TASK TO COMPLETE
For this exercise, restate word for word only the lines from the one containing "Shop (644, 1960)" through the last line below. Pictures do not get copied.

[Stored data]
--------------------------------------------------
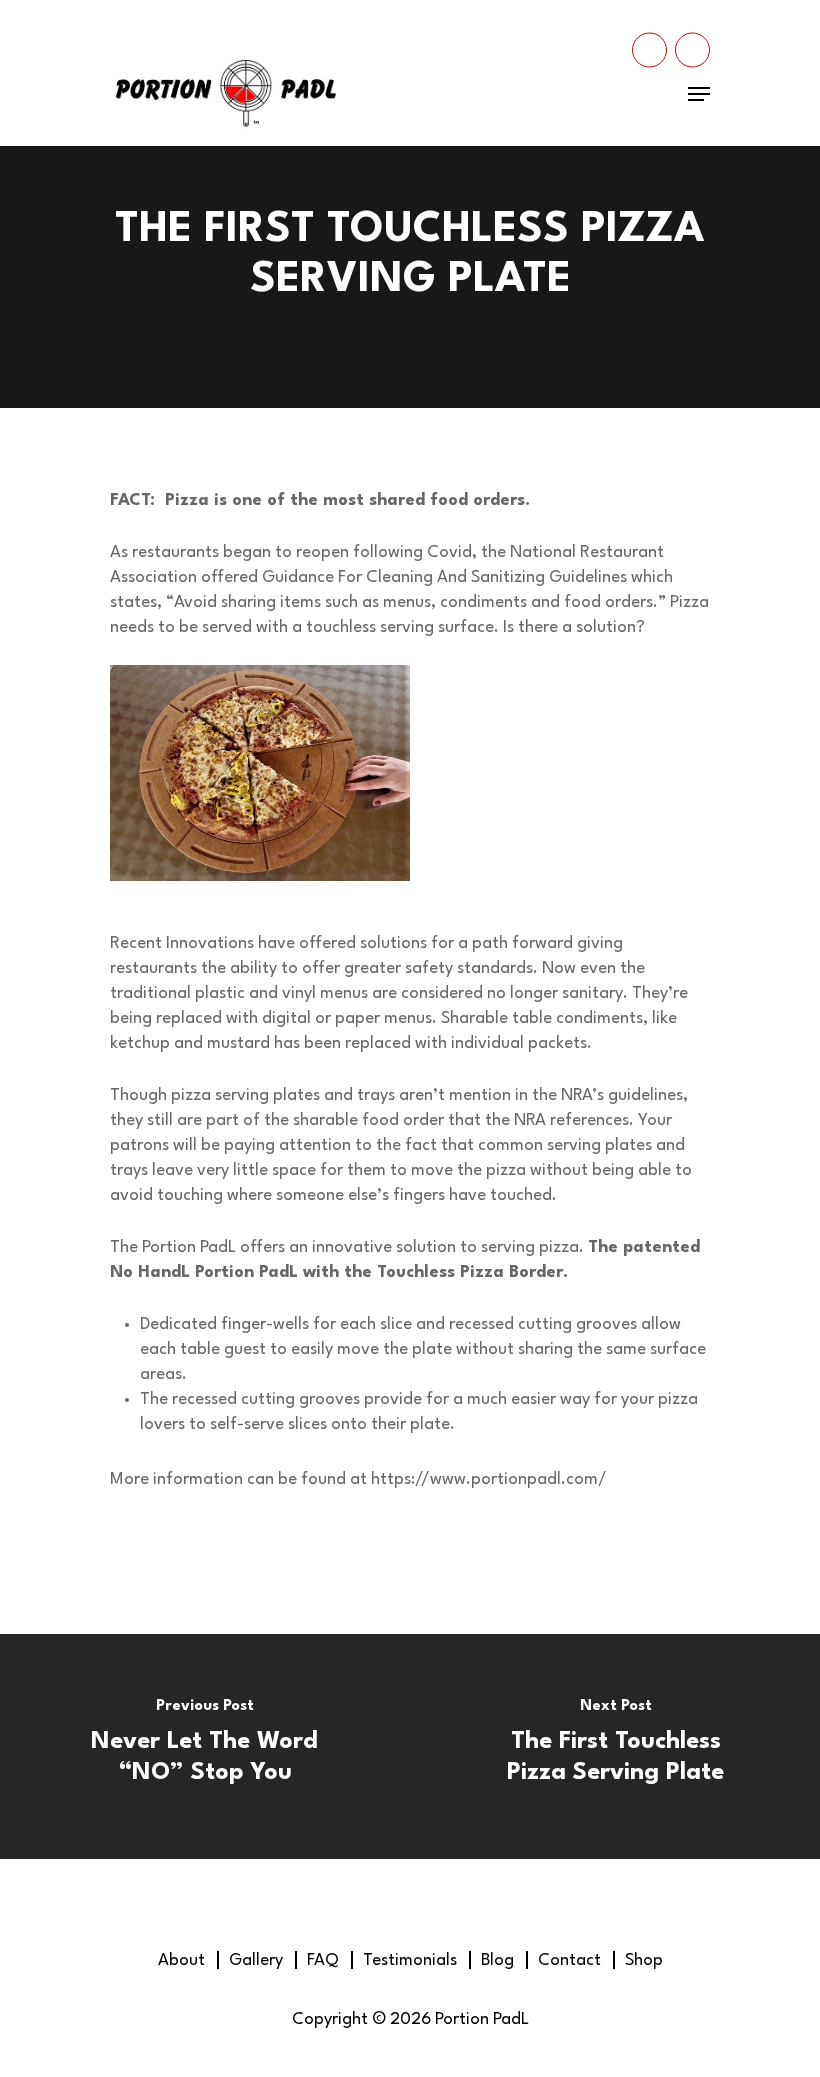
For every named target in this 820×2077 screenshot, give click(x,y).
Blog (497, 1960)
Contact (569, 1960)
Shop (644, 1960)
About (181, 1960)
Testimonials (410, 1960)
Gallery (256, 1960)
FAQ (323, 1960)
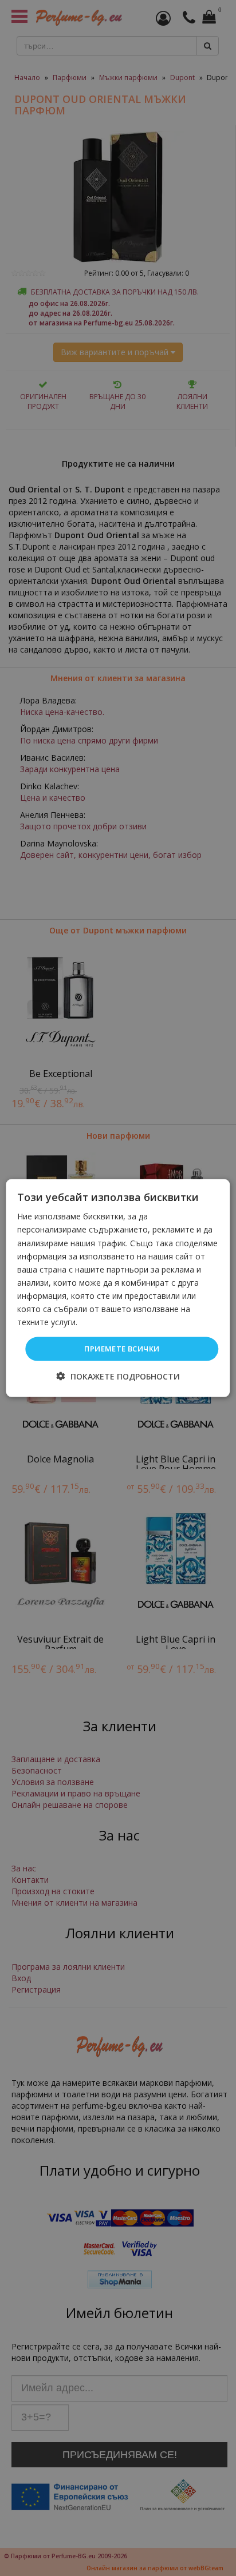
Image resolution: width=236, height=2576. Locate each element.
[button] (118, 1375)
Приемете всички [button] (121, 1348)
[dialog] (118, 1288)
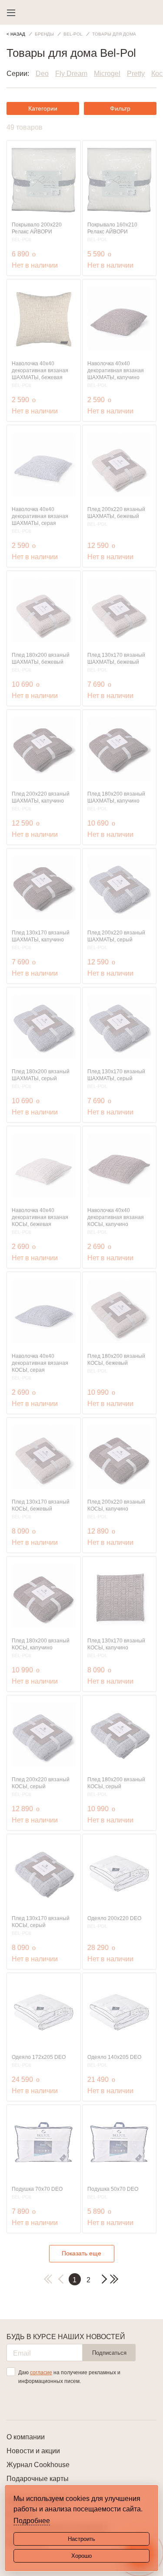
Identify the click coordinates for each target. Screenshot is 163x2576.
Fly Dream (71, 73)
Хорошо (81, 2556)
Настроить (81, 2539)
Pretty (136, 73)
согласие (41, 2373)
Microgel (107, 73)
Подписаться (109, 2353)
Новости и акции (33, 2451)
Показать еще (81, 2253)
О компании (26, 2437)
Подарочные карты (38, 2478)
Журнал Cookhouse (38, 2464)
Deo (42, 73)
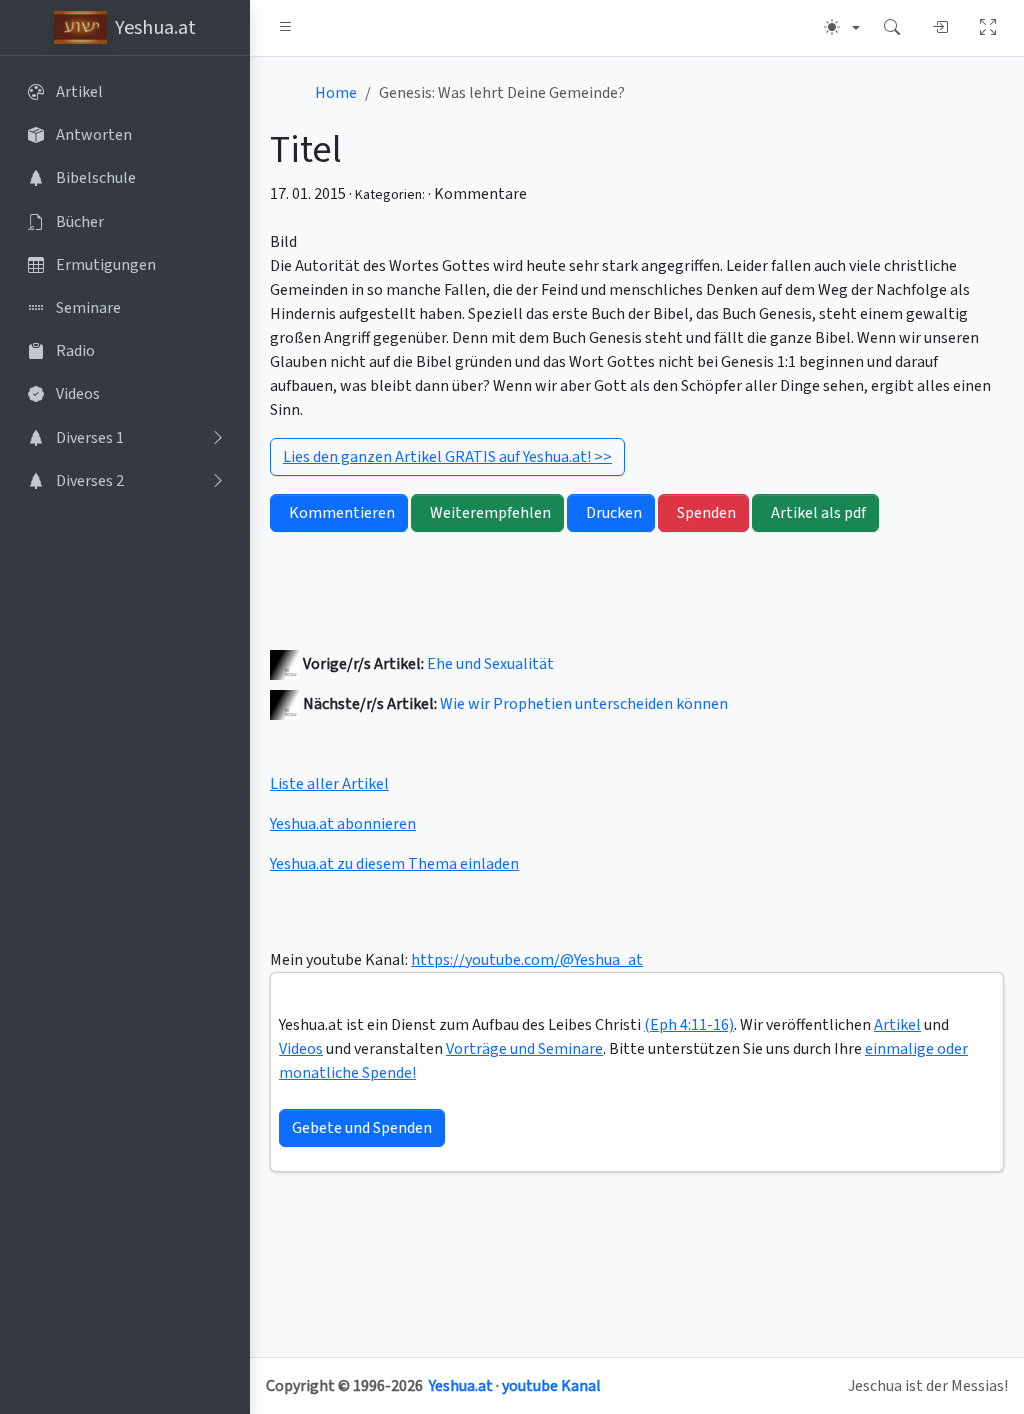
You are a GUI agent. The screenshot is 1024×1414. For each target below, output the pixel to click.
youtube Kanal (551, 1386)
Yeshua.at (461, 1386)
--------------------------------------------------
SOLVED EXERCISE
Shop (644, 1960)
About (181, 1960)
Testimonials (410, 1960)
Gallery (256, 1960)
FAQ (323, 1960)
Image resolution: width=236, height=2576. Locate each element.
[button] (118, 1375)
Приемете всички [button] (121, 1348)
[dialog] (118, 1288)
Identify the click coordinates for each target. Screenshot is 163x2576.
Fly Dream (71, 73)
Хорошо (81, 2556)
Настроить (81, 2539)
Pretty (136, 73)
согласие (41, 2373)
Microgel (107, 73)
Подписаться (109, 2353)
Новости и акции (33, 2451)
Показать еще (81, 2253)
О компании (26, 2437)
Подарочные карты (38, 2478)
Журнал Cookhouse (38, 2464)
Deo (42, 73)
You are a GUI agent. The screenshot is 1024×1414. For each target below, output the pixel to click.
youtube Kanal (551, 1386)
Yeshua.at (461, 1386)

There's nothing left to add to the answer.